Task material:
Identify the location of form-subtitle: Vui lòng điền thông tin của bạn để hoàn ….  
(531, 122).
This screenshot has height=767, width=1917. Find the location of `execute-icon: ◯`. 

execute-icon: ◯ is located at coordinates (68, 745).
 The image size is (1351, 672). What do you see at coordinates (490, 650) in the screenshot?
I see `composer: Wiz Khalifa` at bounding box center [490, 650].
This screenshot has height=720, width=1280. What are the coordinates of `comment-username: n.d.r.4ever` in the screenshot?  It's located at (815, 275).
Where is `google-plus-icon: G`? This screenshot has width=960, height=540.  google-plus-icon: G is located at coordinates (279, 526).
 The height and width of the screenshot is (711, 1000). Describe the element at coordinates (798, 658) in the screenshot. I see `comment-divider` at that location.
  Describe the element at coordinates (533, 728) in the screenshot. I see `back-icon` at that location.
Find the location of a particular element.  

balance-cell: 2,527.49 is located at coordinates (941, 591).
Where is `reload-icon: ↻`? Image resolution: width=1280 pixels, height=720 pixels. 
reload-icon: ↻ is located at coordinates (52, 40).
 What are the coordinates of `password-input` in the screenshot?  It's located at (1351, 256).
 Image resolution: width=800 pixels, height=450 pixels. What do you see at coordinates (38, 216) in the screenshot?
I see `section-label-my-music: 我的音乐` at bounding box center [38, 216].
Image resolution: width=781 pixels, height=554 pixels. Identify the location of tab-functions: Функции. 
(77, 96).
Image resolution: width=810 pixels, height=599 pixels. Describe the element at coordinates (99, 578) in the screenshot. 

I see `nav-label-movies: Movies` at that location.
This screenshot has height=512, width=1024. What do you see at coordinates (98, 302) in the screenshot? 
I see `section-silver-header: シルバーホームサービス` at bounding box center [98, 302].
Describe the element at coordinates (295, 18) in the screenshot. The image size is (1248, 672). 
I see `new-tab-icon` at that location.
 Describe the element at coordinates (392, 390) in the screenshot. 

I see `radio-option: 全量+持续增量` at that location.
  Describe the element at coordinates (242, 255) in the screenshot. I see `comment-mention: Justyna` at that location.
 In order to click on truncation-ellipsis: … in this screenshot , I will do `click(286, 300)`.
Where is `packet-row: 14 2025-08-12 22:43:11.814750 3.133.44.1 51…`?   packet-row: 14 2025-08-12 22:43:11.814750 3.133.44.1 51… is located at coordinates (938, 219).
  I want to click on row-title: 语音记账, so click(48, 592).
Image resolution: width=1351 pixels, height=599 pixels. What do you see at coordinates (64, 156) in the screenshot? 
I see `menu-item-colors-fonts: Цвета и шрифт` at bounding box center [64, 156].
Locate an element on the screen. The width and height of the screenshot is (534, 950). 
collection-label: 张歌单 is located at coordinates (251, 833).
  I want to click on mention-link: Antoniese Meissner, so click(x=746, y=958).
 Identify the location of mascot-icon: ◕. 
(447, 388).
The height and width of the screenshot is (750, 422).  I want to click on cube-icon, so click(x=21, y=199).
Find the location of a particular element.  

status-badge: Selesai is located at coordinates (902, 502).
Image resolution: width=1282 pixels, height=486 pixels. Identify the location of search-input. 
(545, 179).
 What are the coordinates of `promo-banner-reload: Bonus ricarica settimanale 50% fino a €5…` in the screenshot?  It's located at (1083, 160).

Work to be completed: Swap "Where is" for "Where can I find" everywhere it appears in the items above, leaving everything else unchanged.

Exercise answer:
Identify the location of form-subtitle: Vui lòng điền thông tin của bạn để hoàn ….  
(531, 122).
This screenshot has height=767, width=1917. Find the location of `execute-icon: ◯`. 

execute-icon: ◯ is located at coordinates (68, 745).
 The image size is (1351, 672). What do you see at coordinates (490, 650) in the screenshot?
I see `composer: Wiz Khalifa` at bounding box center [490, 650].
This screenshot has height=720, width=1280. What are the coordinates of `comment-username: n.d.r.4ever` in the screenshot?  It's located at (815, 275).
Where can I find `google-plus-icon: G`? This screenshot has width=960, height=540.  google-plus-icon: G is located at coordinates (279, 526).
 The height and width of the screenshot is (711, 1000). Describe the element at coordinates (798, 658) in the screenshot. I see `comment-divider` at that location.
  Describe the element at coordinates (533, 728) in the screenshot. I see `back-icon` at that location.
Find the location of a particular element.  

balance-cell: 2,527.49 is located at coordinates (941, 591).
Where can I find `reload-icon: ↻`? Image resolution: width=1280 pixels, height=720 pixels. 
reload-icon: ↻ is located at coordinates (52, 40).
 What are the coordinates of `password-input` in the screenshot?  It's located at (1351, 256).
 Image resolution: width=800 pixels, height=450 pixels. What do you see at coordinates (38, 216) in the screenshot?
I see `section-label-my-music: 我的音乐` at bounding box center [38, 216].
Image resolution: width=781 pixels, height=554 pixels. Identify the location of tab-functions: Функции. 
(77, 96).
Image resolution: width=810 pixels, height=599 pixels. Describe the element at coordinates (99, 578) in the screenshot. 

I see `nav-label-movies: Movies` at that location.
This screenshot has height=512, width=1024. What do you see at coordinates (98, 302) in the screenshot? 
I see `section-silver-header: シルバーホームサービス` at bounding box center [98, 302].
Describe the element at coordinates (295, 18) in the screenshot. The image size is (1248, 672). 
I see `new-tab-icon` at that location.
 Describe the element at coordinates (392, 390) in the screenshot. 

I see `radio-option: 全量+持续增量` at that location.
  Describe the element at coordinates (242, 255) in the screenshot. I see `comment-mention: Justyna` at that location.
 In order to click on truncation-ellipsis: … in this screenshot , I will do `click(286, 300)`.
Where can I find `packet-row: 14 2025-08-12 22:43:11.814750 3.133.44.1 51…`?   packet-row: 14 2025-08-12 22:43:11.814750 3.133.44.1 51… is located at coordinates (938, 219).
  I want to click on row-title: 语音记账, so click(48, 592).
Image resolution: width=1351 pixels, height=599 pixels. What do you see at coordinates (64, 156) in the screenshot? 
I see `menu-item-colors-fonts: Цвета и шрифт` at bounding box center [64, 156].
Locate an element on the screen. The width and height of the screenshot is (534, 950). 
collection-label: 张歌单 is located at coordinates (251, 833).
  I want to click on mention-link: Antoniese Meissner, so click(x=746, y=958).
 Identify the location of mascot-icon: ◕. 
(447, 388).
The height and width of the screenshot is (750, 422).  I want to click on cube-icon, so click(x=21, y=199).
Find the location of a particular element.  

status-badge: Selesai is located at coordinates (902, 502).
Image resolution: width=1282 pixels, height=486 pixels. Identify the location of search-input. 
(545, 179).
 What are the coordinates of `promo-banner-reload: Bonus ricarica settimanale 50% fino a €5…` in the screenshot?  It's located at (1083, 160).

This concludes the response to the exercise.